Ci racconti l’idea “InnovArea”.
“InnovArea” vuole indicare il futuro dell’impresa nel nostro territorio. L’idea parte dal monitoraggio del sistema impresa e prosegue nella discussione con gli stakeholders e gli interpreti del territorio per arrivare a configurare gli indirizzi di politica industriale e gli aiuti necessari alle aziende per performare. Non si tratta di una mera analisi statistica, spesso in ritardo rispetto ai tempi celeri del mercato. Abbiamo monitorato, dal 2007 – anno del cambiamento – al 2012, tutte le 33mila società di capitale presenti in Veneto e abbiamo fatto una selezione individuando quelle società che hanno la possibilità di interagire su un mercato con potenzialità di sviluppo, dunque non quello confinato. È stato, quindi, elaborato un algoritmo che prende in considerazione la patrimonializzazione e l’;espressione della capacità di crescita che ha un’azienda. E proprio questo algoritmo ha permesso di selezionare un numero di imprese che ha performato mediamente e un altro che ha performato sopra la media. Questi campioni di aziende venete – non le solite note o appartenenti ad un unico settore o con dimensioni specifiche – sono i nuovi “driver”. La Regione, quindi, propone, di studiare questi nuovi driver, iniziando con loro un percorso, perché il loro modello d’impresa – che ha funzionato – possa essere replicato anche dalle altre integrando al loro interno gli schemi vincenti. Ecco che, in una situazione di difficoltà oggettiva – la crisi economica, l’alta tassazione, e i costi elevati – “InnovArea” racconta le imprese che hanno performato e le caratteristiche del loro successo…

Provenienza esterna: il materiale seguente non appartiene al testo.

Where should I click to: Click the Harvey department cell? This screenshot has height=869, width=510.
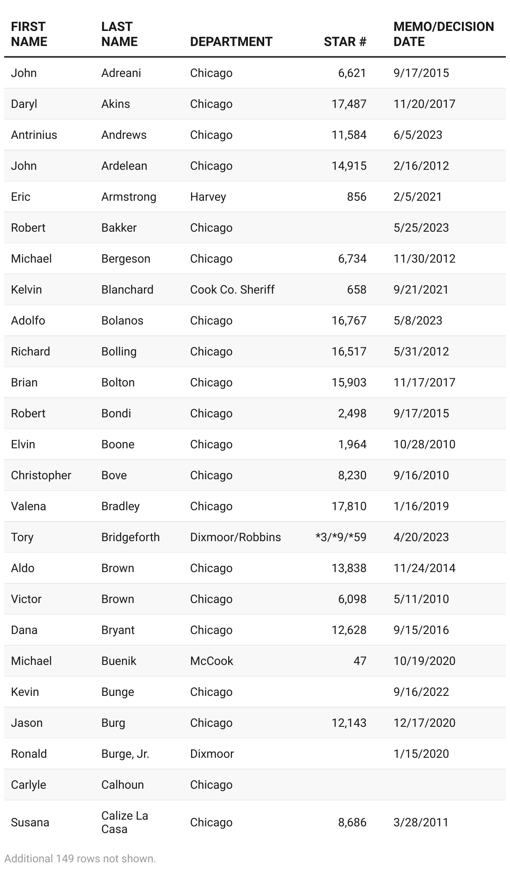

Può anticiparci qualche risultato?
Ad ottobre ci sarà una kick-off al Terminal Passeggeri di Venezia durante il quale presenteremo il progetto, invitando tutte le aziende performanti (le prime 1.000 aziende). Si tratta di un primo lancio di un percorso per raccontare quali possono essere le opportunità. Indichiamo le potenzialità espressive di questo Paese: perché qui c’è una certa cultura imprenditoriale non riscontrabile altrove che ha permesso la nascita e lo sviluppo di un certo tipo d’impresa.